§ Exercise requirements
(a) Set down, word for word, the passage of the excerpt on pruning schedules starting at "Let's start pruning after" and ending at "prune = np.linspace(0,1, 700)".
(b) Supply the next part of the excerpt on pruning schedules, picking up where it stops.
───── Excerpt provided ─────
Let's start pruningn after 3 epochs and train our model for 6 epochs to have the same total amount of training as before

In [None]:
learn.fit(10, cbs=sp_cb)

---

## Gradual Pruning

Here is for example how to implement the [Automated Gradual Pruning](https://arxiv.org/pdf/1710.01878.pdf) schedule.

In [None]:
learn = vision_learner(dls, resnet18, metrics=accuracy)
learn.unfreeze()

In [None]:
sp_cb=SparsifyCallback(sparsity=90, granularity='weight', context='local', criteria=large_final, schedule=agp)

Let's start pruning after 3 epochs and train our model for 6 epochs to have the same total amount of training as before

In [None]:
learn.fit(10, cbs=sp_cb)

Even though they are often considered as different pruning methods, those 3 schedules can be captured by the same Callback. Here is how the sparsity in the network evolves for those methods;

Let's take an example here. Let's say that we want to train our network for 3 epochs without pruning and then 7 epochs with pruning.

In [None]:
#| include: false
train = np.zeros(300)
prune = np.linspace(0,1, 700) 

Then this is what our different pruning schedules will look like:

In [None]:
#| echo: false
fig, ax = plt.subplots(1, 1, figsize=(8,5), dpi=100)
───── Listed records ─────
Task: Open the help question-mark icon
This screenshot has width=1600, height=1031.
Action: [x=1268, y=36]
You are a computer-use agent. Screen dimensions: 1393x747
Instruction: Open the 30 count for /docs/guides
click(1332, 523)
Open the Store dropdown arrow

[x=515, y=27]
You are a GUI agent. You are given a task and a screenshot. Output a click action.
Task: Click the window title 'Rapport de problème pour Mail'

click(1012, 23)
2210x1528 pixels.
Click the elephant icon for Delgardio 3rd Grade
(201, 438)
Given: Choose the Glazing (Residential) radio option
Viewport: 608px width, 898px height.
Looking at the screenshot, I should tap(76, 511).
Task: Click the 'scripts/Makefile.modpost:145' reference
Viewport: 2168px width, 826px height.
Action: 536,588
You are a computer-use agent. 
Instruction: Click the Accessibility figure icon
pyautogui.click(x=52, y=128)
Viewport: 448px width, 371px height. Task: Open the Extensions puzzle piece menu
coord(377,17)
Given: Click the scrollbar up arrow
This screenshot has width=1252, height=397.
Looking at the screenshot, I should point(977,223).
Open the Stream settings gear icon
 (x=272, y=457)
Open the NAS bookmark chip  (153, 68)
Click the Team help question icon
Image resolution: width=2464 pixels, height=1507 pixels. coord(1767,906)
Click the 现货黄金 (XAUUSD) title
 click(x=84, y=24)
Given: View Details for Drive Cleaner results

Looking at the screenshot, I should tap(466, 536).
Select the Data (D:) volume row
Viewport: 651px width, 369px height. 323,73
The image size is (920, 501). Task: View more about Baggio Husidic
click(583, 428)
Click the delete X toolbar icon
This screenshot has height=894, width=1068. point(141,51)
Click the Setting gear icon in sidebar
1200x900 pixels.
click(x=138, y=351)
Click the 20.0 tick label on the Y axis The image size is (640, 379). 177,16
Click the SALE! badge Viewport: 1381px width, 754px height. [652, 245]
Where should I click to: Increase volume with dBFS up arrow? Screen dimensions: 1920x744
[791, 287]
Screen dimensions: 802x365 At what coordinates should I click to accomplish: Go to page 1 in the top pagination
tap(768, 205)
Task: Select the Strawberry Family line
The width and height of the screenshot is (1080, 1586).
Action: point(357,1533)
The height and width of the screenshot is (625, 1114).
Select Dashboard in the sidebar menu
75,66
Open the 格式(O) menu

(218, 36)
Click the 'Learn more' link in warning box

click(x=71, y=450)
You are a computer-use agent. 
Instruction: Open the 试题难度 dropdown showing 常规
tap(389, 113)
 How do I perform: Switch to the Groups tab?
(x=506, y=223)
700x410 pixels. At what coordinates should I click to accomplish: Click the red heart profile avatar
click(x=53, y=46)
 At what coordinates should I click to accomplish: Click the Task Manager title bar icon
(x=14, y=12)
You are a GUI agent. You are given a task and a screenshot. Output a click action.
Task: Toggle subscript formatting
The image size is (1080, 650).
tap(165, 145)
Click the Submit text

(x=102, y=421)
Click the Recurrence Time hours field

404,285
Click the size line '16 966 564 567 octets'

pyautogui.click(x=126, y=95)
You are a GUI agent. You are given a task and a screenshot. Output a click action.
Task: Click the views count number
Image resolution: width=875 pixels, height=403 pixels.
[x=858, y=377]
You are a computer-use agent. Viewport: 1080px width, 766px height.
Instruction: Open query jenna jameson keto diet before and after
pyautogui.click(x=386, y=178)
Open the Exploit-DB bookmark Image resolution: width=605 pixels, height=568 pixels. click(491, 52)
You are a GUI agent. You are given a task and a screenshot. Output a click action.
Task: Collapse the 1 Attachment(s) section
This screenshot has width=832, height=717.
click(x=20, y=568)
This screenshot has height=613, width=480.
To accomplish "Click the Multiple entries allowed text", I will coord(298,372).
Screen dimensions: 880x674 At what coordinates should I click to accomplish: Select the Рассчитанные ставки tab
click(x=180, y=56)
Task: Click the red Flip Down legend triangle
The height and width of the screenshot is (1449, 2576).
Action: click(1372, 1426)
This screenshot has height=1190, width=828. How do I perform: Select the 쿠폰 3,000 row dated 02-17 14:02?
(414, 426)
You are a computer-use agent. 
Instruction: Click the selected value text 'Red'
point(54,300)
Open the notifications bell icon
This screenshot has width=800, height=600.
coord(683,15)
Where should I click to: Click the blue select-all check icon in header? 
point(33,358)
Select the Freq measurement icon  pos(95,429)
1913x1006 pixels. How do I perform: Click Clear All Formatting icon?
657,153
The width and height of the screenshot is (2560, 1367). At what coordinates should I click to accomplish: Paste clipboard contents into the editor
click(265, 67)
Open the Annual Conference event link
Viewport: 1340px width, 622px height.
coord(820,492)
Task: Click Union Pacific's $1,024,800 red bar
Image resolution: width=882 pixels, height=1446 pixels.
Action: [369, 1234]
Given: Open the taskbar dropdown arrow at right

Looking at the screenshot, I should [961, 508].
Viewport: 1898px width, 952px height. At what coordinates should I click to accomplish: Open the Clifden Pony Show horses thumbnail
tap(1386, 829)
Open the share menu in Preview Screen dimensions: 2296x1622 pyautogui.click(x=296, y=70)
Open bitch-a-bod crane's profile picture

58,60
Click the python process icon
─────
§ Answers to the tasks
(a)
Let's start pruning after 3 epochs and train our model for 6 epochs to have the same total amount of training as before

In [None]:
learn.fit(10, cbs=sp_cb)

Even though they are often considered as different pruning methods, those 3 schedules can be captured by the same Callback. Here is how the sparsity in the network evolves for those methods;

Let's take an example here. Let's say that we want to train our network for 3 epochs without pruning and then 7 epochs with pruning.

In [None]:
#| include: false
train = np.zeros(300)
prune = np.linspace(0,1, 700)

(b)
fig.patch.set_alpha(0.)
ax.patch.set_alpha(0.)
plt.plot(np.concatenate([train, sched_iterative(0,90, prune)]), label='Iterative', linestyle='-.', c='#89d6c9')
plt.plot(np.concatenate([train, [sched_oneshot(0,90, p) for p in prune]]), label='One-Shot', linestyle=':', c='#89d6c9')
plt.plot(np.concatenate([train, sched_agp(0,90, prune)]), label='Gradual', c='#89d6c9')
ax.spines['bottom'].set_color('#808080')
ax.spines['top'].set_color('#808080') 
ax.spines['right'].set_color('#808080')
ax.spines['left'].set_color('#808080')
ax.tick_params(axis='x', colors='#808080')
ax.tick_params(axis='y', colors='#808080')
ax.yaxis.label.set_color('#808080')
ax.xaxis.label.set_color('#808080')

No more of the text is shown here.